[start RECORDS FOR THIS EXERCISE]

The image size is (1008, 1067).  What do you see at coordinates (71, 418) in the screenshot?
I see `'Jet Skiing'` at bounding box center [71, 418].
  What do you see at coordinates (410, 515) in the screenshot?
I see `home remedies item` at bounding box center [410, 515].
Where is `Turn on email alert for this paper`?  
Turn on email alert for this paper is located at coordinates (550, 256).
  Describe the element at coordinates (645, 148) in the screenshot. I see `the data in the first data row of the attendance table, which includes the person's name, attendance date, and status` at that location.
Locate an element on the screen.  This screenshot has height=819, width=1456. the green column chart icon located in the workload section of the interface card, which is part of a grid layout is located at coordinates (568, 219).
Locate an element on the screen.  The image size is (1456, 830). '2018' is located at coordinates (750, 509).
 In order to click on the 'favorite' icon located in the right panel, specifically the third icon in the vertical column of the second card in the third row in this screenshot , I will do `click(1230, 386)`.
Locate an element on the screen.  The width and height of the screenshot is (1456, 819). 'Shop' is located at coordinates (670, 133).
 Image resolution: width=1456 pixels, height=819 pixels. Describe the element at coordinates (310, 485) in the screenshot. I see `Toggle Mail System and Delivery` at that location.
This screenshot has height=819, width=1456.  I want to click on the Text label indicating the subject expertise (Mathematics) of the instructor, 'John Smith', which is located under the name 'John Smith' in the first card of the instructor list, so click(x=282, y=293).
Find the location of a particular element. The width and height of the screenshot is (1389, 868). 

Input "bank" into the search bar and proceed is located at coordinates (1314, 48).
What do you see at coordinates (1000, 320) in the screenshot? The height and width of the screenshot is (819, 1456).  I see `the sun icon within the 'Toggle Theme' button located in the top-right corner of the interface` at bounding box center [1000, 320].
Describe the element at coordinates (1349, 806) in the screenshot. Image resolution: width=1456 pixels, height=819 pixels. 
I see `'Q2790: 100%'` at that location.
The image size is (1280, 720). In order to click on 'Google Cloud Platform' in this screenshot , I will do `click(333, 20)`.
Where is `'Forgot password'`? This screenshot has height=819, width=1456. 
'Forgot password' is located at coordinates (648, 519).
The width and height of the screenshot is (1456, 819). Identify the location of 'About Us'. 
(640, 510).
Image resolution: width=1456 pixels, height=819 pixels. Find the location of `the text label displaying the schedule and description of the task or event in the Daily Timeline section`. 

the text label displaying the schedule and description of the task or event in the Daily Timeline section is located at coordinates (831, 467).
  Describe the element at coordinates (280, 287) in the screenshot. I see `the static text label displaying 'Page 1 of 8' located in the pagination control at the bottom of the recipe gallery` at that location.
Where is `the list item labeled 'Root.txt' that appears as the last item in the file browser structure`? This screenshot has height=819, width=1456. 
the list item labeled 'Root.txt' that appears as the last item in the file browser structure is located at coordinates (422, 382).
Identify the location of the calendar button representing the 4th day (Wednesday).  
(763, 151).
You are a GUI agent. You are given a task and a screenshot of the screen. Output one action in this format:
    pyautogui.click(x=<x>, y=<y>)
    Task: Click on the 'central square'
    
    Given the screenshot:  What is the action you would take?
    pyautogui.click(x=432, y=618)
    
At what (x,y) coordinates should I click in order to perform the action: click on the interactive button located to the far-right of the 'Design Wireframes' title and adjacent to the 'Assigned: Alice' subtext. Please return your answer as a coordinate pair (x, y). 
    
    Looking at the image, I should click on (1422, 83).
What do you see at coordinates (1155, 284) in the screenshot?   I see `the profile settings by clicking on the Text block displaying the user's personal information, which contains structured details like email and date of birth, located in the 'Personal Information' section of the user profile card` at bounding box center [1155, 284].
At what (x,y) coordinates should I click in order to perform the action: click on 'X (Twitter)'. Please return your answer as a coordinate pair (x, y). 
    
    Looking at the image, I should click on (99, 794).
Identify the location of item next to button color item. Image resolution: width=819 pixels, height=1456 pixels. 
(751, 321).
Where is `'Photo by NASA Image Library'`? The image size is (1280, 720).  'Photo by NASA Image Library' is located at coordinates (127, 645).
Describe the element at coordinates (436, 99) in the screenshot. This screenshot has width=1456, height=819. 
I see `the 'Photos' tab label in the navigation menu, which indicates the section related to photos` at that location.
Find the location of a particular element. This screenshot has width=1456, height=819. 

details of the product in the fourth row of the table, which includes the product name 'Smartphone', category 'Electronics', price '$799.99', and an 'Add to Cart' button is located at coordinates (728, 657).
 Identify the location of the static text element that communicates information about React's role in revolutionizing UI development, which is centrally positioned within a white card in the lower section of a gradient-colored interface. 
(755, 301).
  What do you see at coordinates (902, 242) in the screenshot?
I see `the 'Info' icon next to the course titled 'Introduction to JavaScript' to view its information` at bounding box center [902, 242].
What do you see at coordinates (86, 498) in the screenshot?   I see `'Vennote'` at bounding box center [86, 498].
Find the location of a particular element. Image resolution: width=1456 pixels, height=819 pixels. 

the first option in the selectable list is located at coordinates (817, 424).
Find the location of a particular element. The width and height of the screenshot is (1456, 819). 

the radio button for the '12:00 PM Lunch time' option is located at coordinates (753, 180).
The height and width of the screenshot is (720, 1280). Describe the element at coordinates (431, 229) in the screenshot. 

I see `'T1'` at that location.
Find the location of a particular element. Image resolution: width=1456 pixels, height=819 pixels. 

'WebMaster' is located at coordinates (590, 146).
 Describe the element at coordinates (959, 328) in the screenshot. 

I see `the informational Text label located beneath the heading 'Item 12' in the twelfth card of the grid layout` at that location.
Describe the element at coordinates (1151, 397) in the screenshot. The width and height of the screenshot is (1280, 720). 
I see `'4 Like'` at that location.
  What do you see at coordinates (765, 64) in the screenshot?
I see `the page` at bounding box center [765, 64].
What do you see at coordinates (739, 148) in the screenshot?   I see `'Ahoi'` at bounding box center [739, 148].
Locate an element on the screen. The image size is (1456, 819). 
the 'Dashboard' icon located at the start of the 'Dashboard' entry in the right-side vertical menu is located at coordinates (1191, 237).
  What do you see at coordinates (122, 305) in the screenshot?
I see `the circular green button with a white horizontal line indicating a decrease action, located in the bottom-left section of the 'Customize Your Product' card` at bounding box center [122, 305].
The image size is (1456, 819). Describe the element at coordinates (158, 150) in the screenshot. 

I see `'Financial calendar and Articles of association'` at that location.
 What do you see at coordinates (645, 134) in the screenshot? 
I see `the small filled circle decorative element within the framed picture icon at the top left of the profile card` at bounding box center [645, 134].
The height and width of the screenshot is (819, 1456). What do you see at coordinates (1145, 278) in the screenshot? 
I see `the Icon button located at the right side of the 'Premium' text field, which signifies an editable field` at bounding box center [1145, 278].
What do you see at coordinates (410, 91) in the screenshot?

[end RECORDS FOR THIS EXERCISE]

TASK TO COMPLETE:
Recast every line of the material above as a two-column Markdown table headed Row and Line, numbering the rows in order and omitting blank lines.

RESULT OF THE TASK:
| Row | Line |
|---|---|
| 1 | The image size is (1008, 1067).  What do you see at coordinates (71, 418) in the screenshot? |
| 2 | I see `'Jet Skiing'` at bounding box center [71, 418]. |
| 3 |   What do you see at coordinates (410, 515) in the screenshot? |
| 4 | I see `home remedies item` at bounding box center [410, 515]. |
| 5 | Where is `Turn on email alert for this paper`?   |
| 6 | Turn on email alert for this paper is located at coordinates (550, 256). |
| 7 |   Describe the element at coordinates (645, 148) in the screenshot. I see `the data in the first data row of the attendance table, which includes the person's name, attendance date, and status` at that location. |
| 8 | Locate an element on the screen.  This screenshot has height=819, width=1456. the green column chart icon located in the workload section of the interface card, which is part of a grid layout is located at coordinates (568, 219). |
| 9 | Locate an element on the screen.  The image size is (1456, 830). '2018' is located at coordinates (750, 509). |
| 10 |  In order to click on the 'favorite' icon located in the right panel, specifically the third icon in the vertical column of the second card in the third row in this screenshot , I will do `click(1230, 386)`. |
| 11 | Locate an element on the screen.  The width and height of the screenshot is (1456, 819). 'Shop' is located at coordinates (670, 133). |
| 12 |  Image resolution: width=1456 pixels, height=819 pixels. Describe the element at coordinates (310, 485) in the screenshot. I see `Toggle Mail System and Delivery` at that location. |
| 13 | This screenshot has height=819, width=1456.  I want to click on the Text label indicating the subject expertise (Mathematics) of the instructor, 'John Smith', which is located under the name 'John Smith' in the first card of the instructor list, so click(x=282, y=293). |
| 14 | Find the location of a particular element. The width and height of the screenshot is (1389, 868).  |
| 15 | Input "bank" into the search bar and proceed is located at coordinates (1314, 48). |
| 16 | What do you see at coordinates (1000, 320) in the screenshot? The height and width of the screenshot is (819, 1456).  I see `the sun icon within the 'Toggle Theme' button located in the top-right corner of the interface` at bounding box center [1000, 320]. |
| 17 | Describe the element at coordinates (1349, 806) in the screenshot. Image resolution: width=1456 pixels, height=819 pixels.  |
| 18 | I see `'Q2790: 100%'` at that location. |
| 19 | The image size is (1280, 720). In order to click on 'Google Cloud Platform' in this screenshot , I will do `click(333, 20)`. |
| 20 | Where is `'Forgot password'`? This screenshot has height=819, width=1456.  |
| 21 | 'Forgot password' is located at coordinates (648, 519). |
| 22 | The width and height of the screenshot is (1456, 819). Identify the location of 'About Us'.  |
| 23 | (640, 510). |
| 24 | Image resolution: width=1456 pixels, height=819 pixels. Find the location of `the text label displaying the schedule and description of the task or event in the Daily Timeline section`.  |
| 25 | the text label displaying the schedule and description of the task or event in the Daily Timeline section is located at coordinates (831, 467). |
| 26 |   Describe the element at coordinates (280, 287) in the screenshot. I see `the static text label displaying 'Page 1 of 8' located in the pagination control at the bottom of the recipe gallery` at that location. |
| 27 | Where is `the list item labeled 'Root.txt' that appears as the last item in the file browser structure`? This screenshot has height=819, width=1456.  |
| 28 | the list item labeled 'Root.txt' that appears as the last item in the file browser structure is located at coordinates (422, 382). |
| 29 | Identify the location of the calendar button representing the 4th day (Wednesday).   |
| 30 | (763, 151). |
| 31 | You are a GUI agent. You are given a task and a screenshot of the screen. Output one action in this format: |
| 32 |     pyautogui.click(x=<x>, y=<y>) |
| 33 |     Task: Click on the 'central square' |
| 34 |     Given the screenshot:  What is the action you would take? |
| 35 |     pyautogui.click(x=432, y=618) |
| 36 | At what (x,y) coordinates should I click in order to perform the action: click on the interactive button located to the far-right of the 'Design Wireframes' title and adjacent to the 'Assigned: Alice' subtext. Please return your answer as a coordinate pair (x, y).  |
| 37 |     Looking at the image, I should click on (1422, 83). |
| 38 | What do you see at coordinates (1155, 284) in the screenshot?   I see `the profile settings by clicking on the Text block displaying the user's personal information, which contains structured details like email and date of birth, located in the 'Personal Information' section of the user profile card` at bounding box center [1155, 284]. |
| 39 | At what (x,y) coordinates should I click in order to perform the action: click on 'X (Twitter)'. Please return your answer as a coordinate pair (x, y).  |
| 40 |     Looking at the image, I should click on (99, 794). |
| 41 | Identify the location of item next to button color item. Image resolution: width=819 pixels, height=1456 pixels.  |
| 42 | (751, 321). |
| 43 | Where is `'Photo by NASA Image Library'`? The image size is (1280, 720).  'Photo by NASA Image Library' is located at coordinates (127, 645). |
| 44 | Describe the element at coordinates (436, 99) in the screenshot. This screenshot has width=1456, height=819.  |
| 45 | I see `the 'Photos' tab label in the navigation menu, which indicates the section related to photos` at that location. |
| 46 | Find the location of a particular element. This screenshot has width=1456, height=819.  |
| 47 | details of the product in the fourth row of the table, which includes the product name 'Smartphone', category 'Electronics', price '$799.99', and an 'Add to Cart' button is located at coordinates (728, 657). |
| 48 |  Identify the location of the static text element that communicates information about React's role in revolutionizing UI development, which is centrally positioned within a white card in the lower section of a gradient-colored interface.  |
| 49 | (755, 301). |
| 50 |   What do you see at coordinates (902, 242) in the screenshot? |
| 51 | I see `the 'Info' icon next to the course titled 'Introduction to JavaScript' to view its information` at bounding box center [902, 242]. |
| 52 | What do you see at coordinates (86, 498) in the screenshot?   I see `'Vennote'` at bounding box center [86, 498]. |
| 53 | Find the location of a particular element. Image resolution: width=1456 pixels, height=819 pixels.  |
| 54 | the first option in the selectable list is located at coordinates (817, 424). |
| 55 | Find the location of a particular element. The width and height of the screenshot is (1456, 819).  |
| 56 | the radio button for the '12:00 PM Lunch time' option is located at coordinates (753, 180). |
| 57 | The height and width of the screenshot is (720, 1280). Describe the element at coordinates (431, 229) in the screenshot.  |
| 58 | I see `'T1'` at that location. |
| 59 | Find the location of a particular element. Image resolution: width=1456 pixels, height=819 pixels.  |
| 60 | 'WebMaster' is located at coordinates (590, 146). |
| 61 |  Describe the element at coordinates (959, 328) in the screenshot.  |
| 62 | I see `the informational Text label located beneath the heading 'Item 12' in the twelfth card of the grid layout` at that location. |
| 63 | Describe the element at coordinates (1151, 397) in the screenshot. The width and height of the screenshot is (1280, 720).  |
| 64 | I see `'4 Like'` at that location. |
| 65 |   What do you see at coordinates (765, 64) in the screenshot? |
| 66 | I see `the page` at bounding box center [765, 64]. |
| 67 | What do you see at coordinates (739, 148) in the screenshot?   I see `'Ahoi'` at bounding box center [739, 148]. |
| 68 | Locate an element on the screen. The image size is (1456, 819).  |
| 69 | the 'Dashboard' icon located at the start of the 'Dashboard' entry in the right-side vertical menu is located at coordinates (1191, 237). |
| 70 |   What do you see at coordinates (122, 305) in the screenshot? |
| 71 | I see `the circular green button with a white horizontal line indicating a decrease action, located in the bottom-left section of the 'Customize Your Product' card` at bounding box center [122, 305]. |
| 72 | The image size is (1456, 819). Describe the element at coordinates (158, 150) in the screenshot.  |
| 73 | I see `'Financial calendar and Articles of association'` at that location. |
| 74 |  What do you see at coordinates (645, 134) in the screenshot?  |
| 75 | I see `the small filled circle decorative element within the framed picture icon at the top left of the profile card` at bounding box center [645, 134]. |
| 76 | The height and width of the screenshot is (819, 1456). What do you see at coordinates (1145, 278) in the screenshot?  |
| 77 | I see `the Icon button located at the right side of the 'Premium' text field, which signifies an editable field` at bounding box center [1145, 278]. |
| 78 | What do you see at coordinates (410, 91) in the screenshot? |